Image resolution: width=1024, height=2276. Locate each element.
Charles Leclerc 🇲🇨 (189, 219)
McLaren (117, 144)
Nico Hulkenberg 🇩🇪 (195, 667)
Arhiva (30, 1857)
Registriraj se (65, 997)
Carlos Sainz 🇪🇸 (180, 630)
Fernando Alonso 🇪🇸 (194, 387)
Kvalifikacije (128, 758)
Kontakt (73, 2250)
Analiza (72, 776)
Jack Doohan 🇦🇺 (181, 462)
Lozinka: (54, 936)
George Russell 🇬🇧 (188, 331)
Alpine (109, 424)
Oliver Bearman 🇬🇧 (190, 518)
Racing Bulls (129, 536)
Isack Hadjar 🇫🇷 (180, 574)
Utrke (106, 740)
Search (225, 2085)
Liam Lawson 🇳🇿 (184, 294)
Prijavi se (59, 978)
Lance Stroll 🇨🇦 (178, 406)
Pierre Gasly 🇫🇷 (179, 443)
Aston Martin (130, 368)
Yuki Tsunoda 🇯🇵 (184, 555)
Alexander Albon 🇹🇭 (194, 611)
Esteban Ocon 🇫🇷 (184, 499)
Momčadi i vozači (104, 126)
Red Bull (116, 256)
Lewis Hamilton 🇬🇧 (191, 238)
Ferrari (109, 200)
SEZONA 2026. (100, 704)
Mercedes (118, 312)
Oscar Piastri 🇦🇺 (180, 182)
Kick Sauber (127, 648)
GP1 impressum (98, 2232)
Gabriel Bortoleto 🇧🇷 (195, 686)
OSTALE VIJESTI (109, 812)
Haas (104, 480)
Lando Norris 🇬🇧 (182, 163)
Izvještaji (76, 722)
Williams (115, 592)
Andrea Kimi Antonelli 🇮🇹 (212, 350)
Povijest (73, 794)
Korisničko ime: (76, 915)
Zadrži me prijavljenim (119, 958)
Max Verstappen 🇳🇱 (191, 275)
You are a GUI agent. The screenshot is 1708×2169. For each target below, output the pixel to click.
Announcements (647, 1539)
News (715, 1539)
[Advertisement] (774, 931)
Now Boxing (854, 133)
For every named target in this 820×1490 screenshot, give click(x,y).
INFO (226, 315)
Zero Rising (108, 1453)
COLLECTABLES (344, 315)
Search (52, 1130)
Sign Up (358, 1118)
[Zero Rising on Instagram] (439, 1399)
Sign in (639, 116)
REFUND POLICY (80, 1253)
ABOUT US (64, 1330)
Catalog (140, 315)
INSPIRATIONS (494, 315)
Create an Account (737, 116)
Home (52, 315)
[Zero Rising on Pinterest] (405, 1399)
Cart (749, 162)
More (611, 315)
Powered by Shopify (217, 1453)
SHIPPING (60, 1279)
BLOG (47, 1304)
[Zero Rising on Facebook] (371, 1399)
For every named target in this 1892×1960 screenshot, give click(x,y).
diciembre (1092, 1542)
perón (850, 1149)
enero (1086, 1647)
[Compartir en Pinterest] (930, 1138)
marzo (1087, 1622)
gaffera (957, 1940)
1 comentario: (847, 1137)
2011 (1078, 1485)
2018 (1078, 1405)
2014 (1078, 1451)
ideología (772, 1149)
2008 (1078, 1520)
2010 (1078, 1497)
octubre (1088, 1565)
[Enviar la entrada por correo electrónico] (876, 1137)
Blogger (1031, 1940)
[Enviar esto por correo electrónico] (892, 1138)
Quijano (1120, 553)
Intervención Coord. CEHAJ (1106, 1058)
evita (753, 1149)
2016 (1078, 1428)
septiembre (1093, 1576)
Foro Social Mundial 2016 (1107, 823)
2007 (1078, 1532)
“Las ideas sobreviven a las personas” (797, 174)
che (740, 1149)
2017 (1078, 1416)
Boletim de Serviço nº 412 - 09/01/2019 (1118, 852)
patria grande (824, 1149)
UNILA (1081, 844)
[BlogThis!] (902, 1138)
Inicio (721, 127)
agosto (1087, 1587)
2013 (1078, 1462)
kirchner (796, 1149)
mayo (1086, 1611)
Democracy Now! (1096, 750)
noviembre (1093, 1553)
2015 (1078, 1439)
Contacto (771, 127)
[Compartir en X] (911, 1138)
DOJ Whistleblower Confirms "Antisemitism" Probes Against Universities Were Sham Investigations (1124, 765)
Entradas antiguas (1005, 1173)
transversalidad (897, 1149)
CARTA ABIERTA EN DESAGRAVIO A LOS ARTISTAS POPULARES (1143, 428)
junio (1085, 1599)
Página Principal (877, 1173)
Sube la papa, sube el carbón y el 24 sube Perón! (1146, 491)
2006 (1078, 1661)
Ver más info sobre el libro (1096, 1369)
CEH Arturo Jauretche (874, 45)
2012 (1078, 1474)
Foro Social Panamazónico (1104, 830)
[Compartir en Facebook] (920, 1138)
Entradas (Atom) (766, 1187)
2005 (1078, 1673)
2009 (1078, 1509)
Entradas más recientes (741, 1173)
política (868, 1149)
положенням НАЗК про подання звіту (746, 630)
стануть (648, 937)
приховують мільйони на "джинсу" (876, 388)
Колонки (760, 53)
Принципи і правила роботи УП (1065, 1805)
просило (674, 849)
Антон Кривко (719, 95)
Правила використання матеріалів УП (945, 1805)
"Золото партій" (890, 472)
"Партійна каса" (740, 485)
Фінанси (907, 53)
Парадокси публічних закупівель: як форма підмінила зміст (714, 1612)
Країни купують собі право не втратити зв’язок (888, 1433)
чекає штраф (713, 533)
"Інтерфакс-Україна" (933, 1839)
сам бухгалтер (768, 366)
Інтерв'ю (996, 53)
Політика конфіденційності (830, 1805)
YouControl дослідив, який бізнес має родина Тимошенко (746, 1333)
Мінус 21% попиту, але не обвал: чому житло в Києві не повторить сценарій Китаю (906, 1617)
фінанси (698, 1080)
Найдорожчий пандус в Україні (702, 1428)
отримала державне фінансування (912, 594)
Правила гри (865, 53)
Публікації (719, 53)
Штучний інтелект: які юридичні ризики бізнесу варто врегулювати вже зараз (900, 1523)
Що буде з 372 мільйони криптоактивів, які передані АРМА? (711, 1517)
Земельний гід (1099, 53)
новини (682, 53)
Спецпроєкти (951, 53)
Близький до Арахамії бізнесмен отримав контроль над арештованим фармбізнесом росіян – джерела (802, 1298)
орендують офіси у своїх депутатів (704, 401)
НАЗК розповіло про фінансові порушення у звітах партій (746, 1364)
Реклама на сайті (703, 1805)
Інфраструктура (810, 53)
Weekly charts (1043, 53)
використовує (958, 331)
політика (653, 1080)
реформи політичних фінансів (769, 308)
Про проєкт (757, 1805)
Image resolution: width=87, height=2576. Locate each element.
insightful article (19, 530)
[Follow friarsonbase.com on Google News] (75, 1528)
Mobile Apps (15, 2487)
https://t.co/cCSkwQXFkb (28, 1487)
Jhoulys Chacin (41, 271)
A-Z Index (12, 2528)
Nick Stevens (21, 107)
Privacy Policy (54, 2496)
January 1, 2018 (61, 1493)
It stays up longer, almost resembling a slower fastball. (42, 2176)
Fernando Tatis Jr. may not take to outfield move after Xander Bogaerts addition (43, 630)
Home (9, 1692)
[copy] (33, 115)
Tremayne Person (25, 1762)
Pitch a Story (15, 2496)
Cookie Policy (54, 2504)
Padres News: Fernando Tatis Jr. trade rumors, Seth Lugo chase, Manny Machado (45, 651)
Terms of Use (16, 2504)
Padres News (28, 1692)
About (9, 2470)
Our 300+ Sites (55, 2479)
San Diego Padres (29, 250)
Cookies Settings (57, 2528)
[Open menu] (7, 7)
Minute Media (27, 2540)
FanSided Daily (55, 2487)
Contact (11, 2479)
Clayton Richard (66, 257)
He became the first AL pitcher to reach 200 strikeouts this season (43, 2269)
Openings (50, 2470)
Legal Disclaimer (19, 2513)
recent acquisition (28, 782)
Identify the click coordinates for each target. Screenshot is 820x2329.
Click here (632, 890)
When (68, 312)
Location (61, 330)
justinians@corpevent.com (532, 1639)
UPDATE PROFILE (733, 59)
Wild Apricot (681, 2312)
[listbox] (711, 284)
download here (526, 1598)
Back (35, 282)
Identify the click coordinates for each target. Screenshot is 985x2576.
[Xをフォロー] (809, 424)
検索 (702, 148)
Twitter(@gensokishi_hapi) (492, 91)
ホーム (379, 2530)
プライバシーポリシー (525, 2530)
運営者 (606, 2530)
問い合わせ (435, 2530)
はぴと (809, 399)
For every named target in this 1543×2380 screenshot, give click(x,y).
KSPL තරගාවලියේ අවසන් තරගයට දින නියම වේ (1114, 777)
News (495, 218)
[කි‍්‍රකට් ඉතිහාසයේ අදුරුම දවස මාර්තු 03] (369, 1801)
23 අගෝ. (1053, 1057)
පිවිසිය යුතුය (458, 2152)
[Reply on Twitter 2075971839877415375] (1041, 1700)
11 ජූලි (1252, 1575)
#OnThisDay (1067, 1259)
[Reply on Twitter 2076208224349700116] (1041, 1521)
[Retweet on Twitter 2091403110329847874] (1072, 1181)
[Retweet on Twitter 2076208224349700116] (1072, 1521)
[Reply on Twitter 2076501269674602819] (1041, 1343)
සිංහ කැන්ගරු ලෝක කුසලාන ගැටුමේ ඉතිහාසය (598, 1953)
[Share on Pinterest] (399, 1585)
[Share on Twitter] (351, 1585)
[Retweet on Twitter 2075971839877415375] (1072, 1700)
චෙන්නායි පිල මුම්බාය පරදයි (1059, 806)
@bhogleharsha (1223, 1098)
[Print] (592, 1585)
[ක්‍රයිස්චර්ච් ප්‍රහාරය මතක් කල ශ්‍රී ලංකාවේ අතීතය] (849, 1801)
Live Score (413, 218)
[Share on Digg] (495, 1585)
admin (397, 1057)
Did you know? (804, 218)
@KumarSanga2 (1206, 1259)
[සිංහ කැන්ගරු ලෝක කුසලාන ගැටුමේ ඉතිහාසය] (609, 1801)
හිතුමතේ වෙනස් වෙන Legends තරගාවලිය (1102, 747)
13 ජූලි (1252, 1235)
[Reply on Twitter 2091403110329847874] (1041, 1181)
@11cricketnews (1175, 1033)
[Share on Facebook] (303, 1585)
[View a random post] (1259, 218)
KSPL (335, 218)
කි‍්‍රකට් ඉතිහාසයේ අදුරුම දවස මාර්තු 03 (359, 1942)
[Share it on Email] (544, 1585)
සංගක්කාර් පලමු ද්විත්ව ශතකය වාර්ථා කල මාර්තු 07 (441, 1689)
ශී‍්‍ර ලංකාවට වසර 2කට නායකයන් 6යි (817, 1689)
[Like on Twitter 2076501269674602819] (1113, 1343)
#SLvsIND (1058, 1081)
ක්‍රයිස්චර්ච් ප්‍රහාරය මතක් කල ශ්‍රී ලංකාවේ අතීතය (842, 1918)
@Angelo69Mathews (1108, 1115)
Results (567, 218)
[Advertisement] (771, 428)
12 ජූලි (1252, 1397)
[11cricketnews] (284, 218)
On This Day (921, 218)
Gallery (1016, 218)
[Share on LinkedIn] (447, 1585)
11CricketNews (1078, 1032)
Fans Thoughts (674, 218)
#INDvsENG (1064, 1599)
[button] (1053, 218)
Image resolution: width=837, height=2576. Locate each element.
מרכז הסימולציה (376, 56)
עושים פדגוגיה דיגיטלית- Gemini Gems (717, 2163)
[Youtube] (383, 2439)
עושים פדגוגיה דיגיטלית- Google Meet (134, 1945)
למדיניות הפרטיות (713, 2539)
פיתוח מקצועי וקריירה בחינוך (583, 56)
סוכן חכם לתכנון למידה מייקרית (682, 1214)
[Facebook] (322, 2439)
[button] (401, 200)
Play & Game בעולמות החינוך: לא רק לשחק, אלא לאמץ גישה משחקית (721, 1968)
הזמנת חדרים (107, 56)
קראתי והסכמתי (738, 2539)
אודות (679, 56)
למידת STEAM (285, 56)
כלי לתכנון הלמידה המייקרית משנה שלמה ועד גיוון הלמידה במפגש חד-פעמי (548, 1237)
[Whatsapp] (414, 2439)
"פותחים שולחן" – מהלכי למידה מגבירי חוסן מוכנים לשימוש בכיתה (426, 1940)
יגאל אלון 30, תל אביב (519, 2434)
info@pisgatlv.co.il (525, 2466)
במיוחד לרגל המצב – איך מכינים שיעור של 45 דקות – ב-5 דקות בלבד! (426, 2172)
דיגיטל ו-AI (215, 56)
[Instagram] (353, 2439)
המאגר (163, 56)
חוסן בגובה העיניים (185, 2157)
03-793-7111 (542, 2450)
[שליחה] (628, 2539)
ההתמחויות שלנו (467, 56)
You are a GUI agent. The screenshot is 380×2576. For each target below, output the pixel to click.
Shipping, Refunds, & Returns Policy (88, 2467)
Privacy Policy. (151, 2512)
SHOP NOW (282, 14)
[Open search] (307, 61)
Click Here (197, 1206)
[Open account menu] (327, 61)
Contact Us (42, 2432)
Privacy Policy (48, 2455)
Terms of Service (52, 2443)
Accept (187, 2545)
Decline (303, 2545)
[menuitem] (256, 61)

■ ■ ■ ■ ■

**About this task:** Give back precisely the lines above that start at the line containing "Our 300+ Sites (55, 2479)" and end at the line containing "[Share on Digg] (495, 1585)", inclusive. No other lines belong in the output.

**Output:**
Our 300+ Sites (55, 2479)
San Diego Padres (29, 250)
Cookies Settings (57, 2528)
[Open menu] (7, 7)
Minute Media (27, 2540)
FanSided Daily (55, 2487)
Contact (11, 2479)
Clayton Richard (66, 257)
He became the first AL pitcher to reach 200 strikeouts this season (43, 2269)
Openings (50, 2470)
Legal Disclaimer (19, 2513)
recent acquisition (28, 782)
Identify the click coordinates for each target. Screenshot is 820x2329.
Click here (632, 890)
When (68, 312)
Location (61, 330)
justinians@corpevent.com (532, 1639)
UPDATE PROFILE (733, 59)
Wild Apricot (681, 2312)
[listbox] (711, 284)
download here (526, 1598)
Back (35, 282)
Identify the click coordinates for each target. Screenshot is 985x2576.
[Xをフォロー] (809, 424)
検索 (702, 148)
Twitter(@gensokishi_hapi) (492, 91)
ホーム (379, 2530)
プライバシーポリシー (525, 2530)
運営者 (606, 2530)
問い合わせ (435, 2530)
はぴと (809, 399)
For every named target in this 1543×2380 screenshot, give click(x,y).
KSPL තරගාවලියේ අවසන් තරගයට දින නියම වේ (1114, 777)
News (495, 218)
[කි‍්‍රකට් ඉතිහාසයේ අදුරුම දවස මාර්තු 03] (369, 1801)
23 අගෝ. (1053, 1057)
පිවිසිය යුතුය (458, 2152)
[Reply on Twitter 2075971839877415375] (1041, 1700)
11 ජූලි (1252, 1575)
#OnThisDay (1067, 1259)
[Reply on Twitter 2076208224349700116] (1041, 1521)
[Retweet on Twitter 2091403110329847874] (1072, 1181)
[Retweet on Twitter 2076208224349700116] (1072, 1521)
[Reply on Twitter 2076501269674602819] (1041, 1343)
සිංහ කැන්ගරු ලෝක කුසලාන ගැටුමේ ඉතිහාසය (598, 1953)
[Share on Pinterest] (399, 1585)
[Share on Twitter] (351, 1585)
[Retweet on Twitter 2075971839877415375] (1072, 1700)
චෙන්නායි පිල මුම්බාය පරදයි (1059, 806)
@bhogleharsha (1223, 1098)
[Print] (592, 1585)
[ක්‍රයිස්චර්ච් ප්‍රහාරය මතක් කල ශ්‍රී ලංකාවේ අතීතය] (849, 1801)
Live Score (413, 218)
[Share on Digg] (495, 1585)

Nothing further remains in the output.